Imane Homsi, une grande virtuose du qanun.
Tout d'abord Imane Homsi. La grande «qanuniste» libanaise fait courir ses petites mains fines avec une vélocité et une virtuosité extraordinaires sur l'instrument, alternant taqasim traditionnels et pièces de sa composition, notamment Sara, œuvre tendre et émouvante, dédiée à sa fille et accompagnée d'une vidéo. Après I.R.M., œuvre rythmique et agitée, composée lors d'un examen dans le tunnel de l'étrange machine à explorer le corps, Imane Homsi offre à un public conquis un bouquet des plus belles mélodies de Philémon Wehbé, dans des arrangements purs et limpides, faits par elle. Imane Homsi est de ces musiciens qui ont donné leurs lettres de noblesse au qanun. Elle en a considérablement élargi le répertoire grâce au développement de la technique des dix doigts et à l'adaptation de pièces occidentales polyphoniques à cet instrument considéré pendant longtemps comme monodique. Elle décrit sa musique comme «une projection de ses sentiments et de ses idées».

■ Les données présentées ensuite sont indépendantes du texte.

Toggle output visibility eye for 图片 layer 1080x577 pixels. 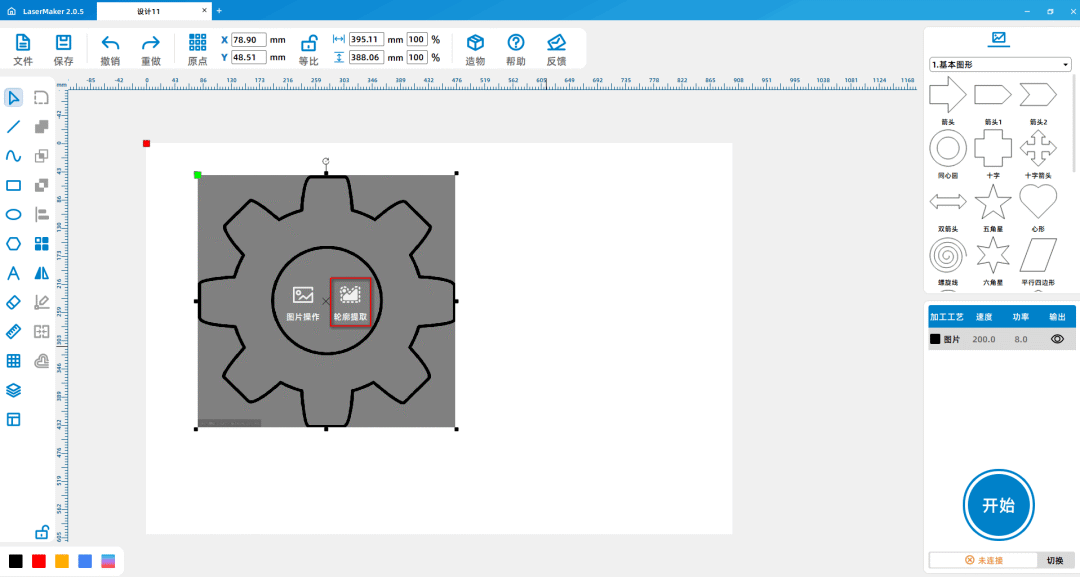click(x=1057, y=339)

Puis viennent Naissam Jalal (Syrie) à la flûte traversière et Hazem Shahine (Égypte) au oud, deux instruments que l'on a peu l'habitude d'entendre ensemble et dont les sons s'accordent tout naturellement grâce à la finesse d'interprétation des instrumentistes. Ces deux musiciens engagés enchaînent quatre pièces de leur composition, passant avec grâce et naturel du taqsim traditionnel à la ballade, tantôt en duo, tantôt en solo, commençant par une pièce douce et mélancolique, Automne à Beyrouth, puis arrivant avec une violence d'abord contenue puis totalement débridée à Gaza taht al-hissar, œuvre qui crie la révolte d'un peuple opprimé.
Enfin, Wassim Soubra. «Il a du soleil au bout des doigts», c'est ainsi que la presse française présente ce remarquable pianiste et compositeur libanais né à Beyrouth et établi en France. En 2006, il s'impose auprès du public français avec son album Bach to Beirut qui explore, à partir du prélude en do mineur, les infinies possibilités de la musique de Jean-Sébastien Bach: Wassim Soubra adapte cette pièce pour son trio «Rhéa» (piano, bouzouk et percussions) et démontre avec un merveilleux brio l'universalité absolue de cette musique sans frontières d'espace et de temps. Puis viennent, en 2009, les Sonates orientales, cycle de pièces mélodieuses et ensorcelantes qui sacrent Wassim Soubra comme l'un des représentants les plus éminents du dialogue musical entre l'Orient et l'Occident. Pour cette soirée, le compositeur a choisi de présenter une chanteuse canadienne, Sienna Dahlen, qui, d'une voix chaude et envoûtante, se lance dans des improvisations d'une agilité et d'une sensualité extraordinaires sur les pièces pour piano de Wassim Soubra, leur donnant ainsi une lecture inédite et une couleur nouvelle.
Plus que jamais on constate avec bonheur la vitalité et la diversité des musiques libanaises, qui, pour ce concert «Paris-Beyrouth», trouvent, en l'Institut du monde arabe, un magnifique écrin.